>> BEGIN TEXT PROVIDED
Tests updated and added to try and catch some of this.

This misbehavior was found by autoconf while fixing ports found in PR 229925
expecting either a more sane or a more GNU-like sed.

MFC after: 1 week


# 031f92f5 14-Jun-2018 Kyle Evans <kevans@FreeBSD.org>

bsdgrep(1): Remove redundant initialization; unconditionally assigned later


# be13c0f9 09-Jun-2018 Kyle Evans <kevans@FreeBSD.org>

bsdgrep(1): Some more int -> bool conversions and name changes

Again motivated by upcoming work to rewrite a bunch of this- single-letter
variable names and slightly misleading variable names ("lastmatches" to
indicate that the last matched) are not helpful.


# bd60b9b4 07-Jun-2018 Kyle Evans <kevans@FreeBSD.org>

bsdgrep(1): Slooowly peel away the chunky onion

(or peel off the band-aid, whatever floats your boat)

This addresses two separate issues:

1.) Nothing within bsdgrep actually knew whether it cared about line numbers
or not.
>> END TEXT PROVIDED
-- CHALLENGE 1 --
Translate this sentence from the commit log into Spanish: "This misbehavior was found by autoconf while fixing ports found in PR 229925 expecting either a more sane or a more GNU-like sed."
-- CHALLENGE 2 --
Print the commit log text exactly, from "# 031f92f5 14-Jun-2018" down to "are not helpful.".
>> BEGIN EXTRACTED RECORDS
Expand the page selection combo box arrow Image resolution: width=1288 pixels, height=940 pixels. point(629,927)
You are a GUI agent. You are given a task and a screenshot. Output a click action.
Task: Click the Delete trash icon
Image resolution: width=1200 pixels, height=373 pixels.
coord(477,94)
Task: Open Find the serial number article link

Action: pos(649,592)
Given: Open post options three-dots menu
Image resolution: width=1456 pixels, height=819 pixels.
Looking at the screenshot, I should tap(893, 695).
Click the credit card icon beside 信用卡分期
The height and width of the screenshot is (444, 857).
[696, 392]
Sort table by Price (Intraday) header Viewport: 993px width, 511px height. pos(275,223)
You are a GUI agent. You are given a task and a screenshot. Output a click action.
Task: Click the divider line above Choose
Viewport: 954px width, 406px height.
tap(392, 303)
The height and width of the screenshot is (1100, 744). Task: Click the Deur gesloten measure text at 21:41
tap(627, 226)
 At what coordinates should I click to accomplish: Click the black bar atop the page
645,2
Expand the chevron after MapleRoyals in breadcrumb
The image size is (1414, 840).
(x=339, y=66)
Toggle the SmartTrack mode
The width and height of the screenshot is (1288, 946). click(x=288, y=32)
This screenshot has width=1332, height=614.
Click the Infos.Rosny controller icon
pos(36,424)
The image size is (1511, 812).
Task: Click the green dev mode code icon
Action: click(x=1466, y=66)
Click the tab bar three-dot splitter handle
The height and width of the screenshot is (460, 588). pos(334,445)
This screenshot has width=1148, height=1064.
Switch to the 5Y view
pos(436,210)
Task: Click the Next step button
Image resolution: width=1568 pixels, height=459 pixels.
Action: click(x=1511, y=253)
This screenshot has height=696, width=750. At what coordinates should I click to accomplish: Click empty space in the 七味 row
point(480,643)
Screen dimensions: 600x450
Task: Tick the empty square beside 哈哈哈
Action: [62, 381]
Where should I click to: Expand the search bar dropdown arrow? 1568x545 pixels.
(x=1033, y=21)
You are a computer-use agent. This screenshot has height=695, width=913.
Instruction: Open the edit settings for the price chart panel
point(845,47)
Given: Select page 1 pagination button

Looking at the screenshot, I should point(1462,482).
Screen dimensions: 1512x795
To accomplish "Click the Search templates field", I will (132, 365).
>> END EXTRACTED RECORDS
-- WRITTEN SOLUTION 1 --
Este comportamiento anómalo lo detectó autoconf al corregir los ports señalados en el PR 229925, que esperaban un sed más sensato o más parecido al de GNU.

-- WRITTEN SOLUTION 2 --
# 031f92f5 14-Jun-2018 Kyle Evans <kevans@FreeBSD.org>

bsdgrep(1): Remove redundant initialization; unconditionally assigned later


# be13c0f9 09-Jun-2018 Kyle Evans <kevans@FreeBSD.org>

bsdgrep(1): Some more int -> bool conversions and name changes

Again motivated by upcoming work to rewrite a bunch of this- single-letter
variable names and slightly misleading variable names ("lastmatches" to
indicate that the last matched) are not helpful.